If you are referring to a Nehalem based 1366 board, you will get a setup of 3 memory slots per CPU slot. You will populate 3xDDR3 DIMMs to get your per-cpu memory.
Nehalem architecture does better access of memory from the other slot bank using Non Uniform Memory Architecture (NUMA).
NUMA attempts to address this problem by providing separate memory for each processor, avoiding the performance hit when several processors attempt to address the same memory. For problems involving spread data (common for servers and similar applications), NUMA can improve the performance over a single shared memory by a factor of roughly the number of processors (or separate memory banks).
Of course, not all data ends up confined to a single task, which means that more than one processor may require the same data. To handle these cases, NUMA systems include additional hardware or software to move data between banks. This operation has the effect of slowing down the processors attached to those banks, so the overall speed increase due to NUMA will depend heavily on the exact nature of the tasks run on the system at any given time.
When you are not using Nehalem NUMA, the older scheme works differently, a quick difference is visually shown in this ArsTechnica article page. Basically, you have the worst case access time for everything (multi-socket memory access with the full cost of multiway access).
The NUMA technique allows better access times across banks. The final result is better memory throughput, particularly when each processor slot has its data localized in its bank.
I am not yet confident about all points of this answer and invite other opinions.
Solution 2:
From the logical operating system view, full ram is accessible to each core.

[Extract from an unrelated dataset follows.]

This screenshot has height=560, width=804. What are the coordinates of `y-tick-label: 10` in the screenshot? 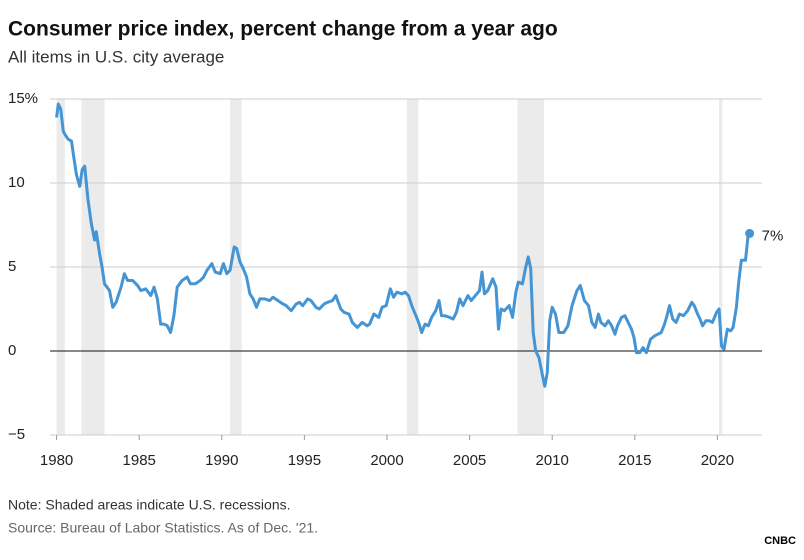 It's located at (16, 182).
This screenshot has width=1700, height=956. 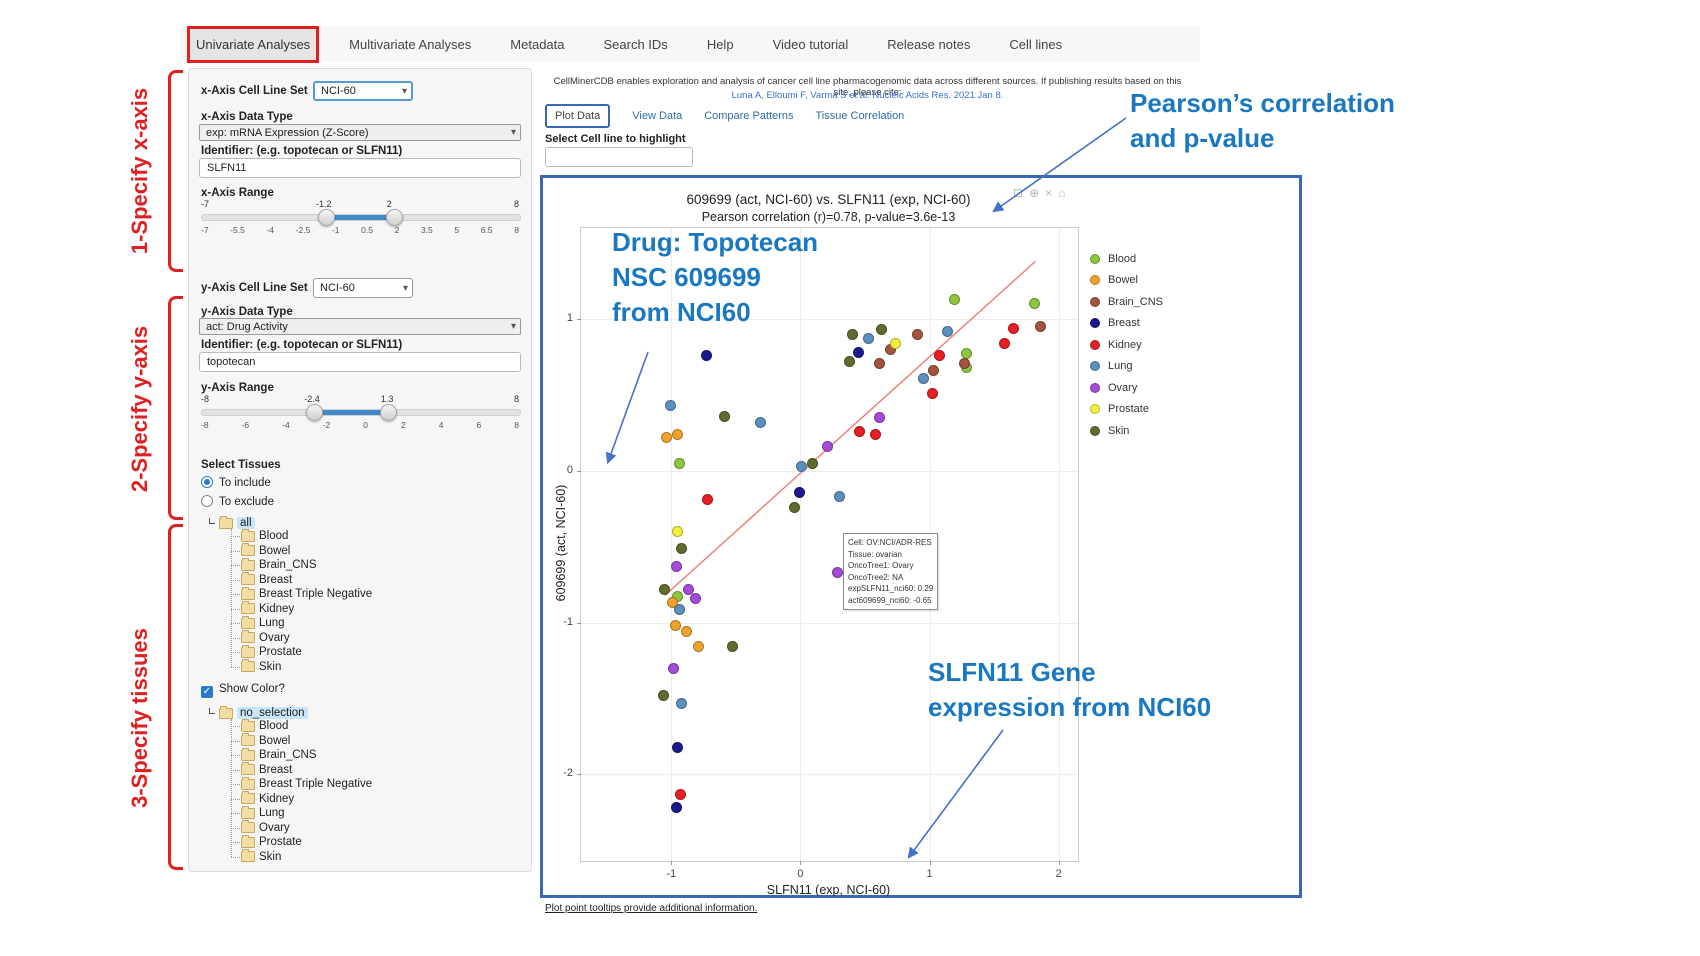 I want to click on tab-tissue-correlation: Tissue Correlation, so click(x=860, y=116).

From a performance standpoint, there are differences depending on the memory location and the physical layout of the chips. Memory accesses will be routed through the necessary pathing, probably costing performance, depending on the location.
Looking at Nehalem type Boards, packs of 3 RAM slots (ore multiples thereof) are attached to individual CPU chips. The Quickpath interconnect allows other CPUs to access that memory.
So there will be some numactl trickery involved to get the optimum performance. For instance, shared memory for some task may be at one place in memory, where the different threads have different access speeds.
The number of RAM slots has little to do with this.
Intel has great documentation, if you want to get into it, see http://www.intel.com/technology/quickpath/index.htm and so on
Solution 3:
FOr a definitive answer you should be consulting the motherboard documentation, or the manufacturer if the documentation doesn't make it clear. Knowing how it works for other motherboards is of no value whatsoever.